DATASET:
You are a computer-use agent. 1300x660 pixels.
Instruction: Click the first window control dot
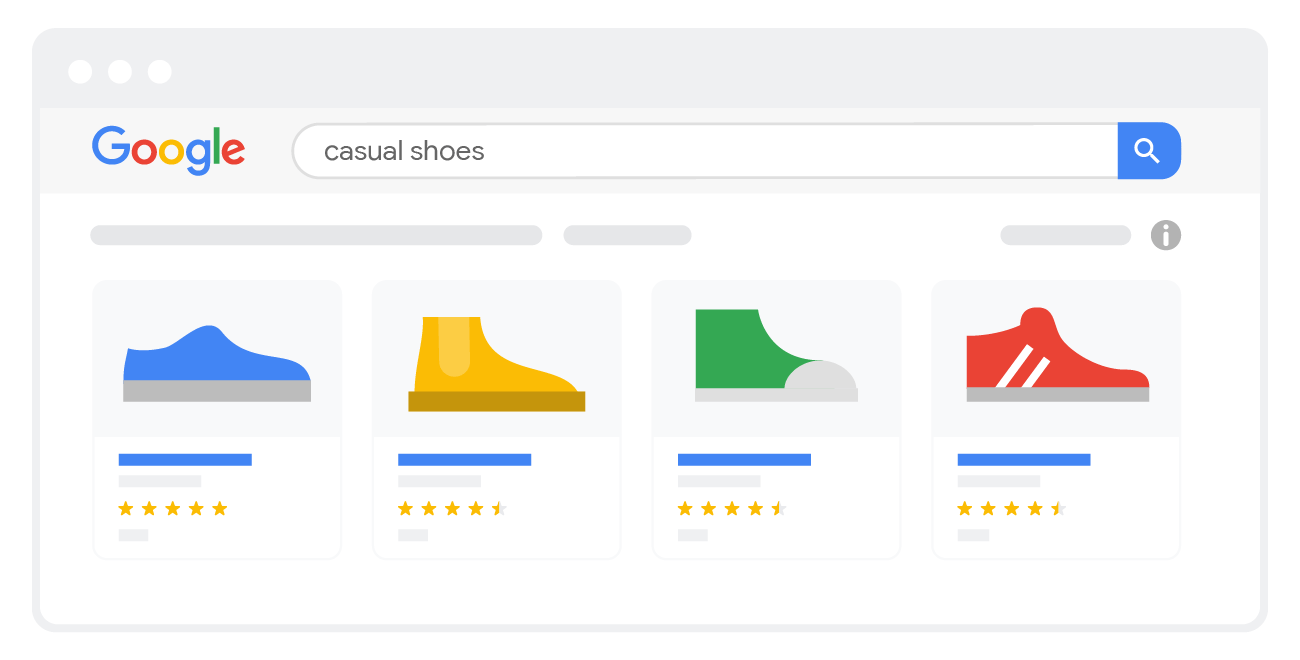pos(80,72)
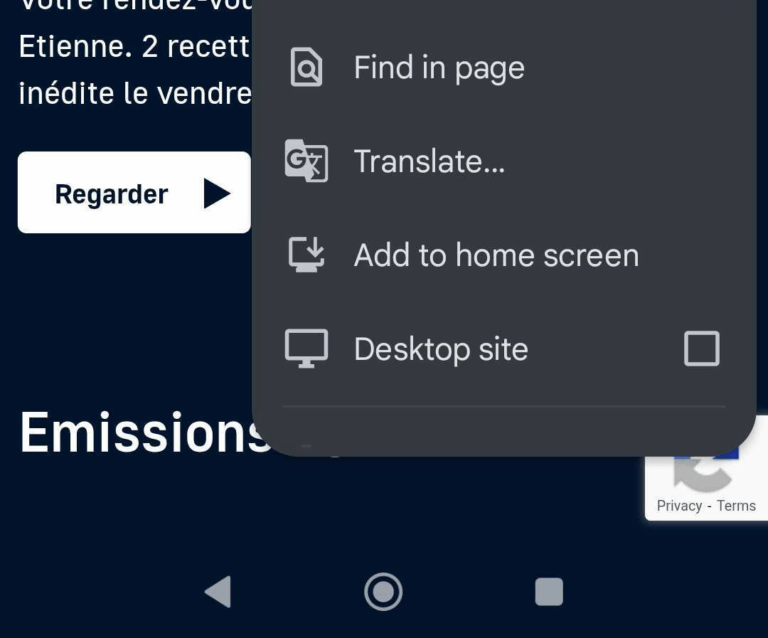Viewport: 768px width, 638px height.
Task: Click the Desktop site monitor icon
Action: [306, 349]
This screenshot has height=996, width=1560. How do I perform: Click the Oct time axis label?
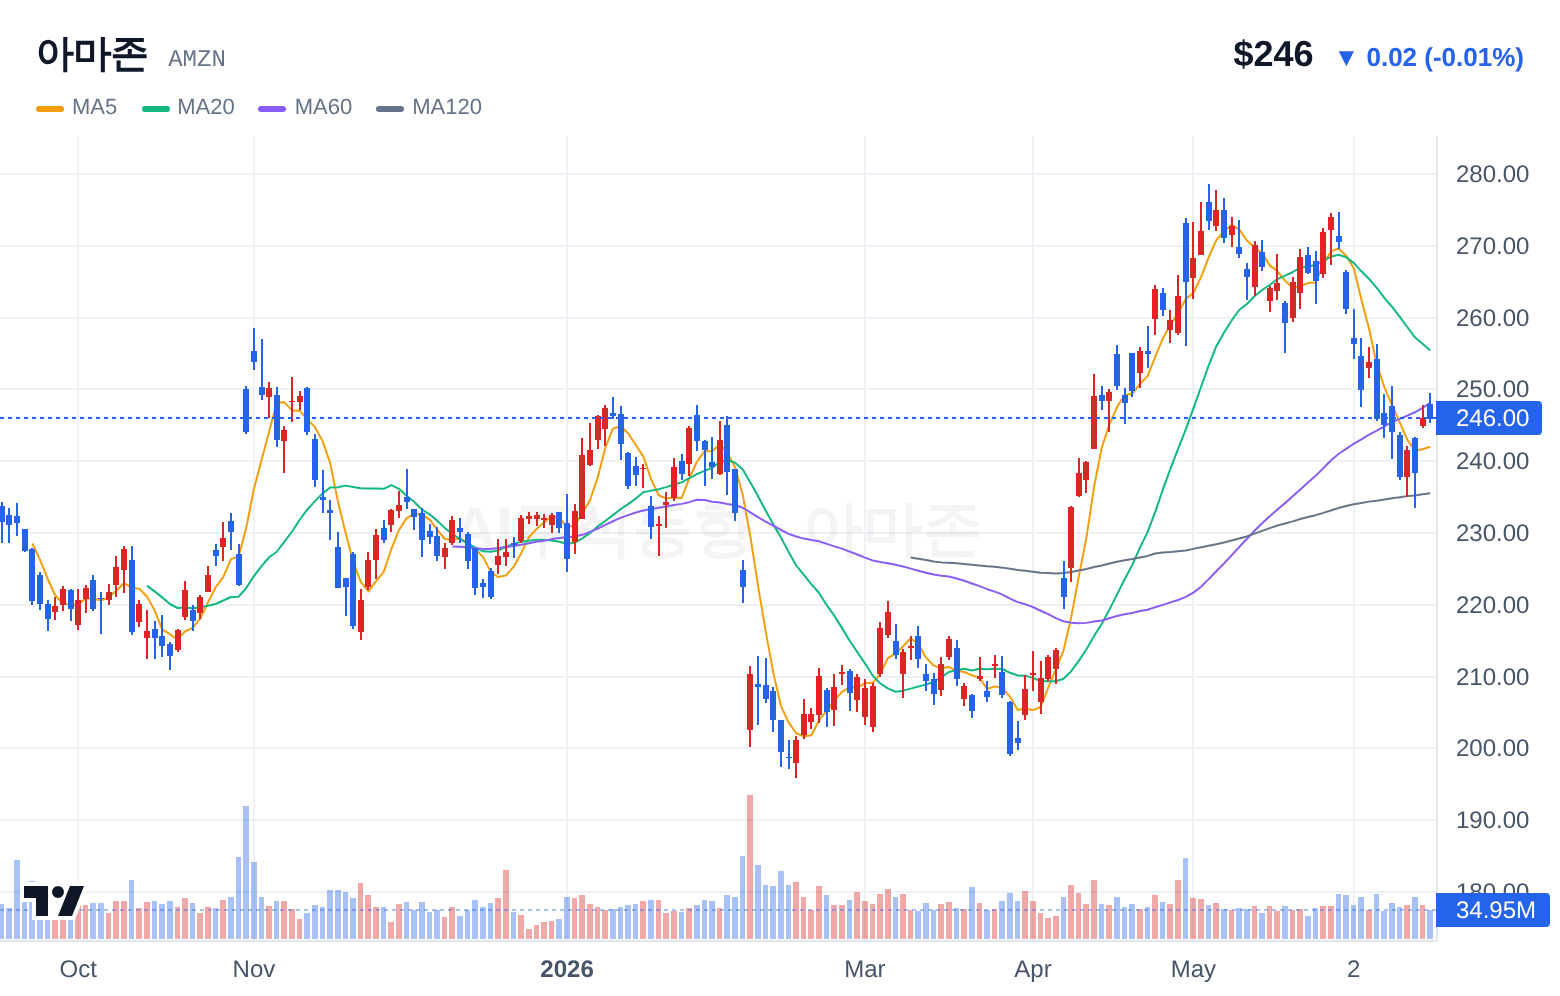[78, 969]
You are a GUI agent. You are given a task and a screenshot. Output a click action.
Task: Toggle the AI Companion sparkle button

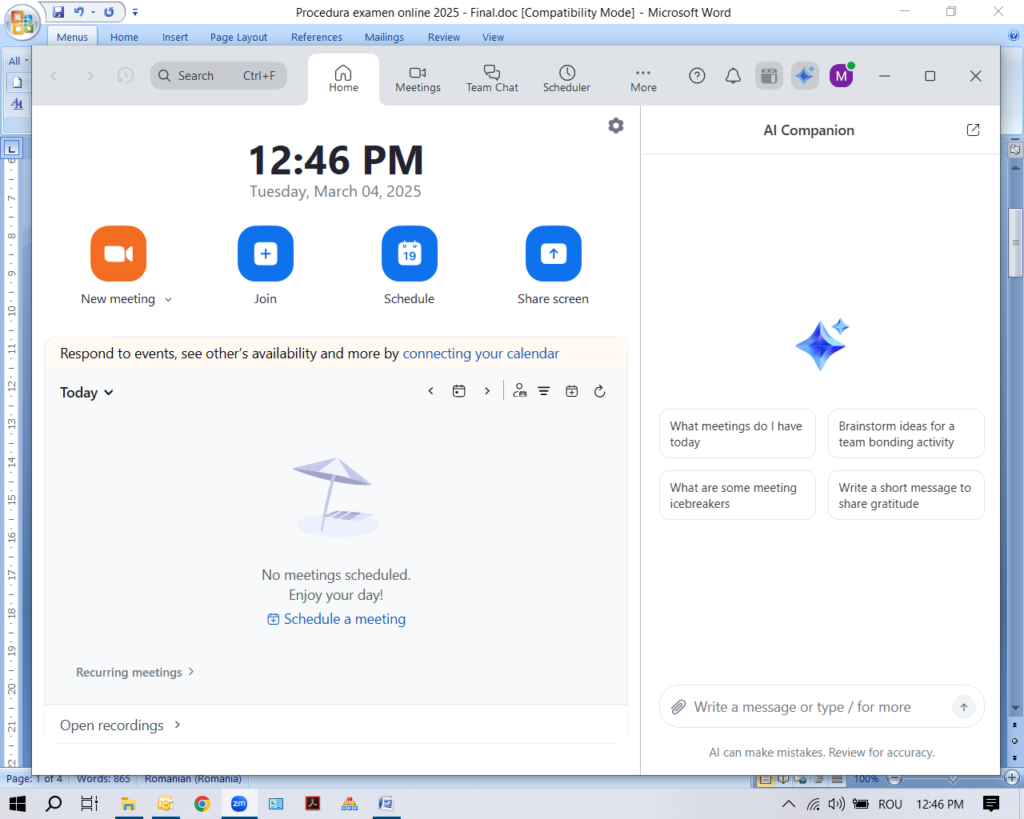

HOW TO COMPLETE THIS TASK:
Skipping any pictures, transcribe the full listing exactly.

WRITTEN REPLY:
You are a computer-use agent. 1300x660 pixels.
Instruction: Click the first window control dot
pos(80,72)
Viewport: 768px width, 638px height.
Task: Click the Desktop site monitor icon
Action: [306, 349]
This screenshot has height=996, width=1560. How do I perform: Click the Oct time axis label?
[78, 969]
You are a GUI agent. You are given a task and a screenshot. Output a click action.
Task: Toggle the AI Companion sparkle button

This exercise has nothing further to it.